If successful in securing all three projects, Tallgrass Energy would be able to build a "wellhead-to-water" system capable of moving oil from newly drilled wells in the Rockies to seaborne markets via oil tankers filled at PLT. Meanwhile, with long-term contracts backing that integrated system, Tallgrass has the potential for a significant increase in its cash flow over the next few years. That intriguing upside potential is why investors should put Tallgrass on their infrastructure watch lists.
A serious "buy on the dip" opportunity
Jason Hall (NV5 Global): Mr. Market wasn't happy when upstart engineering company NV5 Global reported earnings, sending shares down a painful 32% following the release. And while plenty of buyers have helped offset some of those big losses for investors who've held, the stock price is still down about one-third from the all-time high reached late last summer:
Here's the thing: Investors weren't selling on bad results in 2018. The company did come in just a touch below analyst expectations for revenue and earnings, but the biggest catalyst for the sell-off was the company's guidance for 2019, which called for much slower growth than it has delivered in recent years.
And I think this short-sighted focus on 2019 has many investors completely missing the still-incredible long-term prospects in front of NV5 Global.
The global infrastructure need remains massive, with the dual tailwinds of overdue modernization in developed countries and population growth in emerging economies combining for nearly $95 trillion in infrastructure spending needed by 2040.
Furthermore, NV5 Global has a track record of setting conservative early guidance that it typically ends up exceeding.
Today, investors have an opportunity to take advantage of the market's overreaction. Shares trade for between 21 and 24.8 times company guidance for 2019 earnings, making it incredibly cheap, considering it's grown earnings per share an incredible 227% over the past five years and just reached $400 million in annual revenue last year.

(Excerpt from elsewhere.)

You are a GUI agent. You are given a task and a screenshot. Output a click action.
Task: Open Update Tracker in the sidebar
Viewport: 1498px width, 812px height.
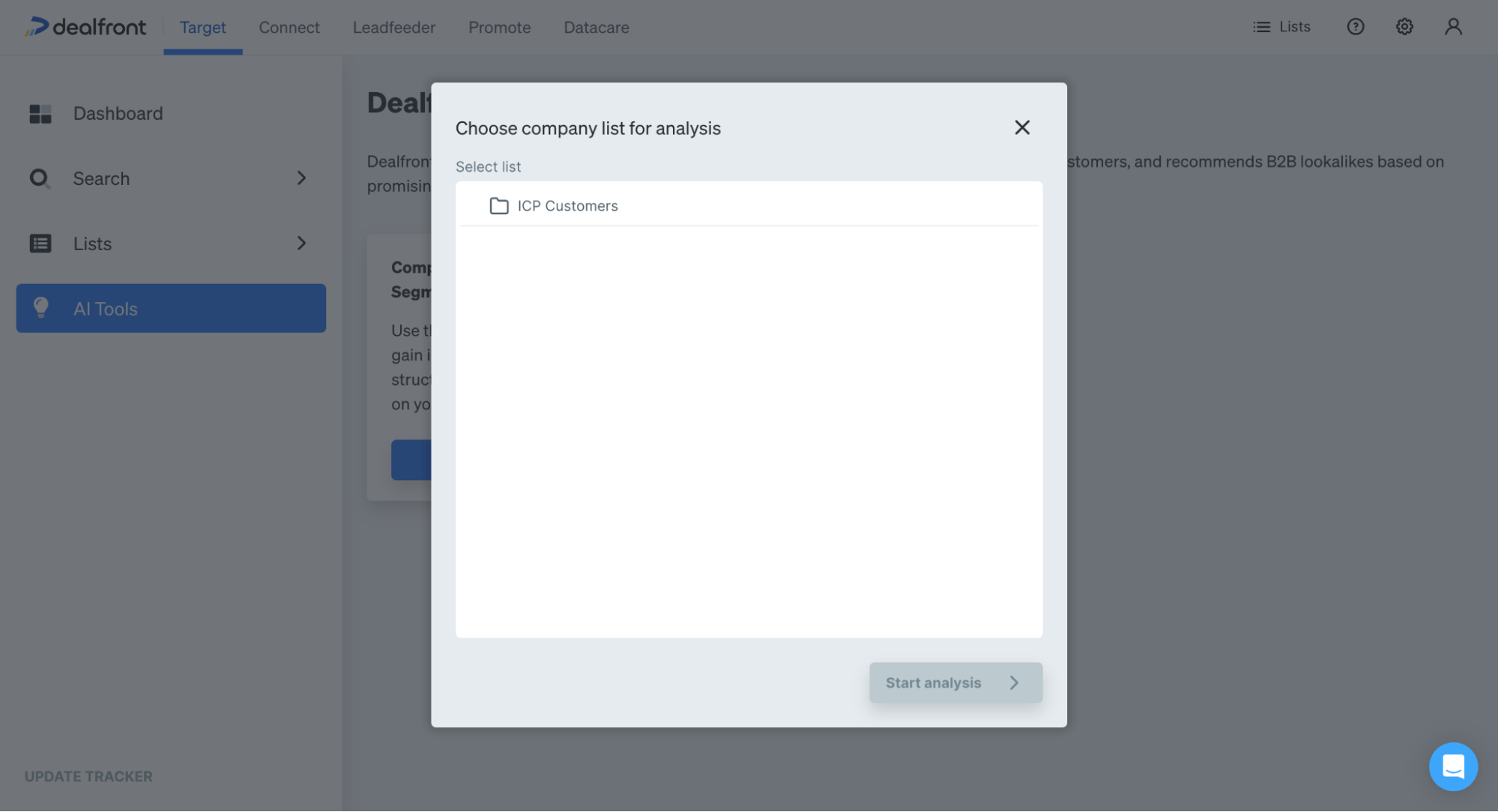(88, 776)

Building our energy future
Travis Hoium (Quanta Services): As the energy industry changes to use cleaner sources of energy, more natural gas pipelines are needed as more renewable-energy assets are built. That means more demand for Quanta Services' specialty contracting. The company builds infrastructure like transmission lines, energy pipelines, and telecommunications networks, creating the infrastructure that companies run on, particularly in the energy industry.
Business has been booming over the past decade, growing to more than $11 billion in revenue over the past year. Net income has been choppy over that time frame, but management expects to generate $925 million in adjusted EBITDA in 2019, up sharply from $526 million in 2015. Given the company's $5.3 billion market cap, there's value in shares right now.
The wind continues to be behind Quanta, both figuratively and literally. More wind and solar assets are being built across the country, which requires new transmission lines that are its bread and butter. And natural gas production continues to rise, driving more pipeline construction. The macro trends are helping Quanta Services grow, and that should drive great returns for long-term shareholders of this infrastructure stock.